Scientific Communication

Press and Public Relation of the SFB 1070

The transfer of scientific results to the public is an important task of large research collaborations. The aim of this project is to bring the main topics of the SFB 1070 ResourceCultures on the relationship between resources and cultural dynamics into the current public discussion. A wide variety of media formats are used to implement the project: public lectures, newspaper and magazine articles, radio reports and television spots, contributions to the Children's University and school project days at Tübingen schools. In addition, there are appearances in social media and other web-based forms of communication. New in the program are online exhibitions to visualise the complex results of the various sub-projects and make them easy to understand. Other tasks of the "Resources and Public Spheres" project include general press work in close cooperation with the Office for University Communication at the University of Tübingen.

Fact Check: Were Vikings barbaric? - Dr. Sandra Teuber and Annika Condit from SFB 1070 ResourceCultures answered all questions about the fascinating Norsemens

Did Viking helmets actually have horns? Were the Vikings really in front of Columbus on the American continent? And of course: Were they brutal barbarians?

These and many more questions were answered by Dr. Sandra Teuber and Annika Condit last Friday at the Tübinger Fenster für Forschung (TÜFFF) the many interested children, young people and adult visitors.

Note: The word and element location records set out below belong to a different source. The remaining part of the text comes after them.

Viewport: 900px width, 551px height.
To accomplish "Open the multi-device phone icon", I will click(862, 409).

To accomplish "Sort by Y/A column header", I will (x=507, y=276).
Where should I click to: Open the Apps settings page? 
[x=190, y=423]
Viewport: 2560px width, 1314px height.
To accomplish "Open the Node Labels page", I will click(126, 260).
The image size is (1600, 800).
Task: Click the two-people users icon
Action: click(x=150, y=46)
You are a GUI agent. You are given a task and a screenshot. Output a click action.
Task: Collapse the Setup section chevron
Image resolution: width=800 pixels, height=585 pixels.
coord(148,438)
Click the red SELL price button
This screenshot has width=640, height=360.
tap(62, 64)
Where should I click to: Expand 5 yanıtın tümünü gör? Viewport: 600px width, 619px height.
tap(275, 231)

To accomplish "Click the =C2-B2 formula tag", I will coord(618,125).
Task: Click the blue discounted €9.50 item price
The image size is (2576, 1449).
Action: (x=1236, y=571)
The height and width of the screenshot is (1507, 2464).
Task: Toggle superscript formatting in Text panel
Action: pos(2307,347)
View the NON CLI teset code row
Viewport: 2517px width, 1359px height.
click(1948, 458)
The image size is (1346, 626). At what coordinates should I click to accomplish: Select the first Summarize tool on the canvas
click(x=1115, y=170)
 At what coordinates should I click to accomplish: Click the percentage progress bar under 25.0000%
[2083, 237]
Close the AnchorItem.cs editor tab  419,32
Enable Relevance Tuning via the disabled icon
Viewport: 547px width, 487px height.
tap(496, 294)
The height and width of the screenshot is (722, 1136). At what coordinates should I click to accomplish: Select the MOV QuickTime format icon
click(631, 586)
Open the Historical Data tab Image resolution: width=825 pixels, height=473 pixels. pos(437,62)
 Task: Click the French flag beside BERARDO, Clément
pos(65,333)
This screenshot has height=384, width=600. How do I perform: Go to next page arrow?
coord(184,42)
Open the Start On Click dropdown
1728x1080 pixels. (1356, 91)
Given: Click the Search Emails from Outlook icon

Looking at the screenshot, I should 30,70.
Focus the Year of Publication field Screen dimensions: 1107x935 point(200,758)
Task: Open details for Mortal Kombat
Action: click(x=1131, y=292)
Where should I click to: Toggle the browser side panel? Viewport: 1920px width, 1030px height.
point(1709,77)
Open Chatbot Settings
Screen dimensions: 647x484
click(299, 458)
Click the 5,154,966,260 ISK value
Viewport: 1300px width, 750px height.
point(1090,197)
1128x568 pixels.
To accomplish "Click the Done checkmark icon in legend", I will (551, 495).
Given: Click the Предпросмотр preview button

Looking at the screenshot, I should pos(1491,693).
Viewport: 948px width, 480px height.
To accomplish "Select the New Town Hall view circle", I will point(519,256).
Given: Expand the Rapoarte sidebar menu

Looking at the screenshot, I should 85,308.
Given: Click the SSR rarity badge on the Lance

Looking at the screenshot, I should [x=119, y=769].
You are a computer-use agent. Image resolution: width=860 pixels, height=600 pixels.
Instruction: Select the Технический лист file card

They had something for all ages: an edible Viking treasure, the board game Hnefatafl, a kind of viking-age chess, and a lot of background information on the area of ​​spread of the Vikings, the former trading metropolis Haithabu and on ships, helmets, swords and jewelry. The two staff members of the Collaborative Research Center 1070 Resource Cultures cleared up with a few clichés: There was never a horned Viking helmet found, this would have been quite impractical in combat and Vikings actually entered around the year 1000 AD as the first Europeans today's Canada. It is true, however, that from the 8th century onward, Vikings were terrified throughout Europe as far as Constantinople and Kiev by raids. But not only: they became increasingly traders and settlers, settling down around the 11th century and thereby ending the Viking era.